Masahiro Imamura plans to submit his resignation to Abe Wednesday morning, national broadcaster NHK said late Tuesday, adding that Abe had already decided to appoint Masayoshi Yoshino, a veteran politician of Abe’s ruling party, as his successor.
Imamura came under fire after he told a party gathering on Tuesday that it was “a good thing” that the 2011 disaster occurred in northeast Japan.
“If it had been close to the capital zone, there would have been enormous damage,” said Imamura, who later retracted the remarks.
A massive undersea quake on March 11, 2011 sent a tsunami barrelling into the northeast coast, leaving more than 18,500 people dead or missing and sending three reactors into meltdown at the Fukushima nuclear plant.
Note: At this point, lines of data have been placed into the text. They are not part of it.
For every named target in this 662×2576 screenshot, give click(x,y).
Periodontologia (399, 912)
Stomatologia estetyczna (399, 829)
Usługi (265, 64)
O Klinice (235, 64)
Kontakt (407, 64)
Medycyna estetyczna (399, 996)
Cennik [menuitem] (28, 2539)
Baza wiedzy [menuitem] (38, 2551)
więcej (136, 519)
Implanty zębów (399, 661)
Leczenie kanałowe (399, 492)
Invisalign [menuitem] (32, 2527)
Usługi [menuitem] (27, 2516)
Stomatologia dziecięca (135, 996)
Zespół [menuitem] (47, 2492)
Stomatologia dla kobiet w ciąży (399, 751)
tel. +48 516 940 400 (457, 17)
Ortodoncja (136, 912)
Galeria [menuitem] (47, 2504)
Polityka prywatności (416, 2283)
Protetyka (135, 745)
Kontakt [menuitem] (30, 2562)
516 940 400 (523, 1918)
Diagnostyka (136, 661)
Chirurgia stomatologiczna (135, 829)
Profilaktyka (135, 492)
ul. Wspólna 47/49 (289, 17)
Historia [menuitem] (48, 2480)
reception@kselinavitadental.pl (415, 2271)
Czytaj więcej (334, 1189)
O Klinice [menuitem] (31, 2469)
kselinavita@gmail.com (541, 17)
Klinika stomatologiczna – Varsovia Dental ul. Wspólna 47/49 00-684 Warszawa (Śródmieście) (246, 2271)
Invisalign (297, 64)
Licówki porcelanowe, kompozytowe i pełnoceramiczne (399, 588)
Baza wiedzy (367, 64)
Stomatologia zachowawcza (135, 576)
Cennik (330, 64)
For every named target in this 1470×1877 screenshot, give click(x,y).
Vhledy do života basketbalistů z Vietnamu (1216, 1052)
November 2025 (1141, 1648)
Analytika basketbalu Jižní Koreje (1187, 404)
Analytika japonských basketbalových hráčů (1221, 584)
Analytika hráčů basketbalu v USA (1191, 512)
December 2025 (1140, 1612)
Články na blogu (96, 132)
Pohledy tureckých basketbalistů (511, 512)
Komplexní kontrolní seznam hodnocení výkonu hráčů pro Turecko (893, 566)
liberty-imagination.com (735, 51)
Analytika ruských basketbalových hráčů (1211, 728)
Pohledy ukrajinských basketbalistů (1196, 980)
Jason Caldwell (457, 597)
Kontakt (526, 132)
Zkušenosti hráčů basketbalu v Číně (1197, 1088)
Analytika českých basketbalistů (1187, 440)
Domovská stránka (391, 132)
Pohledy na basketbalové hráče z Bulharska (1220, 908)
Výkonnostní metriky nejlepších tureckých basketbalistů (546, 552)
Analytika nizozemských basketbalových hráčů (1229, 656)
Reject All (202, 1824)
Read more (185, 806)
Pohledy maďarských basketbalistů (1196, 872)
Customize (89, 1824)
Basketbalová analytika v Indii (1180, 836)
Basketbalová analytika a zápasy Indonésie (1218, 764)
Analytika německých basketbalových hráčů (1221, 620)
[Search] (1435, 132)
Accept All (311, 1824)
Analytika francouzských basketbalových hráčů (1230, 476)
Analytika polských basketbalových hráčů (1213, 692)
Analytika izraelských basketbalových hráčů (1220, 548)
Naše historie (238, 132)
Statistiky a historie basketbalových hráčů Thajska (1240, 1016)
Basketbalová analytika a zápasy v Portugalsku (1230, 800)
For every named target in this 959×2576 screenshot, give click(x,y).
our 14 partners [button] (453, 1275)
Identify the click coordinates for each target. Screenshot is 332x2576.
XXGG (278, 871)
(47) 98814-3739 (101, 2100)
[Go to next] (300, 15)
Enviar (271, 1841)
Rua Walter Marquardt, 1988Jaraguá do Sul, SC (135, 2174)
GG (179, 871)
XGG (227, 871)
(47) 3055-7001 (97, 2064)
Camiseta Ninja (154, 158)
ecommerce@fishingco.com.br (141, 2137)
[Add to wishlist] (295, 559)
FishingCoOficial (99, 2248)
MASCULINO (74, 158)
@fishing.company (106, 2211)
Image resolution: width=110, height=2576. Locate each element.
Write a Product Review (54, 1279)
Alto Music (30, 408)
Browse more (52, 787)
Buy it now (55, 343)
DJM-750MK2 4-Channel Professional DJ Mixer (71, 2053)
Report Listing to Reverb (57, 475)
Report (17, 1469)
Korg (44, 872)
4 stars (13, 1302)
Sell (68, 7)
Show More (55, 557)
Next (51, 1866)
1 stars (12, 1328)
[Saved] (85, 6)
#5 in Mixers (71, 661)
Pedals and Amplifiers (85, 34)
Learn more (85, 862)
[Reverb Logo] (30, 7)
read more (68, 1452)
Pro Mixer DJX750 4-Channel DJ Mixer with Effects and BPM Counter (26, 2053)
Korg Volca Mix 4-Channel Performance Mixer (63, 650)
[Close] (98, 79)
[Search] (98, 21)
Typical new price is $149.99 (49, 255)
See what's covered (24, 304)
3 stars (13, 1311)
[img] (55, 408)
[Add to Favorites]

Abe, attending the same gathering, later apologised “as prime minister” for Imamura’s “extremely inappropriate remarks that hurt people from the northeast.”
Imamura’s latest gaffe drew criticism from the opposition, with the Democratic Party demanding his immediate resignation.
Earlier this month Imamura also came under criticism after he said people who had not returned to areas of Fukushima recognised by the government as safe to live in are “responsible for themselves.”
He then ousted the journalist whose question led to the remarks at a news conference, shouting: “Get out.”
Abe’s approval rating has recently fallen sharply, as scandals erode public confidence in a government now in its fifth year.
He took power in December 2012 on the back of widespread frustration with the previous administration’s handling of the 2011 nuclear disaster and perceived mismanagement of ties with key ally the United States.
Abe vowed to revive the world’s third-largest economy by ending years of on-and-off deflation and pursue his pet project of amending Japan’s post-war pacificist constitution that bans it from use of force except in the strictest sense of self-defence.
But he has been forced to deny connections with a nationalistic school operator whose purchase of state land to build a primary school at a huge discount has drawn allegations of shady dealings.